O presidente do Senado, Davi Alcolumbre (União-AP), resiste à pressão para acelerar a votação da proposta de emenda à Constituição (PEC) que reduz das atuais 44 para 40 horas semanais e acaba com fim da escala 6×1 (seis dias de trabalho com apenas um descanso), mas não segura a votação de projetos pautas-bombas, conhecidos assim por aumentar gastos sem indicação de onde sai o dinheiro.
O Senado aprovou ontem (10) três projetos nessa direção: as renegociação de dívidas rurais com recursos do Fundo do Pré-sal, a criação de piso nacional para médicos e dentistas e aposentadoria especial para agentes comunitários.
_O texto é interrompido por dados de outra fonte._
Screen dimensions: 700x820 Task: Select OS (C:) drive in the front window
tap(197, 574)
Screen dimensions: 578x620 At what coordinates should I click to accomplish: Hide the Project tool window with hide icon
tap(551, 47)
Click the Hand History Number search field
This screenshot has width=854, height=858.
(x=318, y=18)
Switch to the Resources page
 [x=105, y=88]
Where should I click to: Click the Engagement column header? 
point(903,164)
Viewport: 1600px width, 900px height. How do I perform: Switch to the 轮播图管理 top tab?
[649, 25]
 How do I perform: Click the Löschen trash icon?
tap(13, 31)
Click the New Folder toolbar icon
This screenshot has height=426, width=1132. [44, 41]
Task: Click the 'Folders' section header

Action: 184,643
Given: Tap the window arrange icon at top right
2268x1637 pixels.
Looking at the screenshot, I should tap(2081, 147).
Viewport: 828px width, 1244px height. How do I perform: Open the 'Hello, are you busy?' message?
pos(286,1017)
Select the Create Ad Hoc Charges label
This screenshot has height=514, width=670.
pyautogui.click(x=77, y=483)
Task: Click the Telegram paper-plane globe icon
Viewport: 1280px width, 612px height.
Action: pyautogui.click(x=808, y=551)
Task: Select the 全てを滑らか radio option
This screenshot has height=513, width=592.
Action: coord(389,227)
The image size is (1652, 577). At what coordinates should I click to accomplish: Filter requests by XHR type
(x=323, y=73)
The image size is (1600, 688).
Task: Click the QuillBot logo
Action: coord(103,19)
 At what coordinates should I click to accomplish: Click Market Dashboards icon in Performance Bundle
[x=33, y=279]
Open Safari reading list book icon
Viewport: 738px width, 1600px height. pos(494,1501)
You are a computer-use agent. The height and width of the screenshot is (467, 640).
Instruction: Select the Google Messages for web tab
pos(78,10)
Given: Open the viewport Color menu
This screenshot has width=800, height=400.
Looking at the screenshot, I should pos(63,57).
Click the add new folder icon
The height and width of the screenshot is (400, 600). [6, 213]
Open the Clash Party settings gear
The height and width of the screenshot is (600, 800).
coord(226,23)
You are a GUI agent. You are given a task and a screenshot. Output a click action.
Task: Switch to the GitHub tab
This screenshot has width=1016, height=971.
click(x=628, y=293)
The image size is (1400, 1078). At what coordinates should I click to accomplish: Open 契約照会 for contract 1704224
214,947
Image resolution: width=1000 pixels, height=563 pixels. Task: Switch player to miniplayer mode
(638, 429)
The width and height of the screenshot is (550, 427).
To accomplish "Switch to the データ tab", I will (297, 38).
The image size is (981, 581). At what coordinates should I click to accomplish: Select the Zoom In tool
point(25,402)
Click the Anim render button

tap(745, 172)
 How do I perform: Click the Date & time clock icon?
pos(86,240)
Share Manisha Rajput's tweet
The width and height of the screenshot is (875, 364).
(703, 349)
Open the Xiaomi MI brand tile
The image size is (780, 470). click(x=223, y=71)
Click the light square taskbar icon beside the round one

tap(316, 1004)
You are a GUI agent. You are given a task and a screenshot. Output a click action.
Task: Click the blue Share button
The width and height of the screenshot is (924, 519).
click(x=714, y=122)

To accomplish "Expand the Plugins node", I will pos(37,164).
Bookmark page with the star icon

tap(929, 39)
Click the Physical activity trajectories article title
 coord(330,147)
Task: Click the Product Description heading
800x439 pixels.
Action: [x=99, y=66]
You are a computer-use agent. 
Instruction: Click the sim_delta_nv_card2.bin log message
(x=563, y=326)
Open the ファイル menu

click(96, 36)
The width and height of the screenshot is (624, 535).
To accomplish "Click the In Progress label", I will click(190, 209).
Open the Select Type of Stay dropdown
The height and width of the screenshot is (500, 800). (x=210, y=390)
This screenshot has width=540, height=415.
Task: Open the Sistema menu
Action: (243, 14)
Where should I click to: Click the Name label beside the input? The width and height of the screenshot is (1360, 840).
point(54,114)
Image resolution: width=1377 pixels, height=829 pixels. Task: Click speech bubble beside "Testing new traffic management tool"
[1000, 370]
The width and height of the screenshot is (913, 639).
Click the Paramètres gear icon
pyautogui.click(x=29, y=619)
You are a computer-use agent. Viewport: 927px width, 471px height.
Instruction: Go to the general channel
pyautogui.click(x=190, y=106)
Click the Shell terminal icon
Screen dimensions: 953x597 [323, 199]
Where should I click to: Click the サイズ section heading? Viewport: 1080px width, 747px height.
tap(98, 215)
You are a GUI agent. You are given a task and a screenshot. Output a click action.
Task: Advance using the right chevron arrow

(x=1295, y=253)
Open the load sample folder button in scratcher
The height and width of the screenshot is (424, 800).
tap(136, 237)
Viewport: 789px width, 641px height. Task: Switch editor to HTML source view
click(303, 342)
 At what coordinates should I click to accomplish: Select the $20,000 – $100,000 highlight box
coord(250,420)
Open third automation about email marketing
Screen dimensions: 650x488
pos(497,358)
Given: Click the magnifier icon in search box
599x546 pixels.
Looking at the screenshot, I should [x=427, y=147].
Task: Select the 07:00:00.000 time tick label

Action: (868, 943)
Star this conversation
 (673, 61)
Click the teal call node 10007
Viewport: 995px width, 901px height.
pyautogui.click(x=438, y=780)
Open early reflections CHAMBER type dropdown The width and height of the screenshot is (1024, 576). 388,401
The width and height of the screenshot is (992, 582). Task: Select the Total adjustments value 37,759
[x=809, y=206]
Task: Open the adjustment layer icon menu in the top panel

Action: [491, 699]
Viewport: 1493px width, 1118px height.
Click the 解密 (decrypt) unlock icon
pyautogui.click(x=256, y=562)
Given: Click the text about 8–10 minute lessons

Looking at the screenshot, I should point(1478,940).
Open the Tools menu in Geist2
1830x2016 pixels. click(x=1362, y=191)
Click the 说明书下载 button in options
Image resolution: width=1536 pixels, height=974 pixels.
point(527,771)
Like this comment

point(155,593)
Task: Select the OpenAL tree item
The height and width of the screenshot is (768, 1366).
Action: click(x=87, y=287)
Juntas, essas propostas podem custar aos cofres públicos R$ 250 bilhões. Para evitar esse impacto fiscal, o governo do presidente Luiz Inácio Lula da Silva não descarta ingressar com ação no Supremo Tribunal Federal (STF).
Encontro
A conduta de Alcolumbre é no sentido de forçar um encontro com Lula. A relação dele com o presidente permanece debilitada após a rejeição, pelo Senado, da indicação do advogado-geral da União, Jorge Messias, para uma vaga no STF.
O presidente do Senado disse a interlocutores, conforme apurou a CNN, que o avanço da PEC do fim da escala 6×1 deverá ocorrer apenas após uma reunião dele com Lula.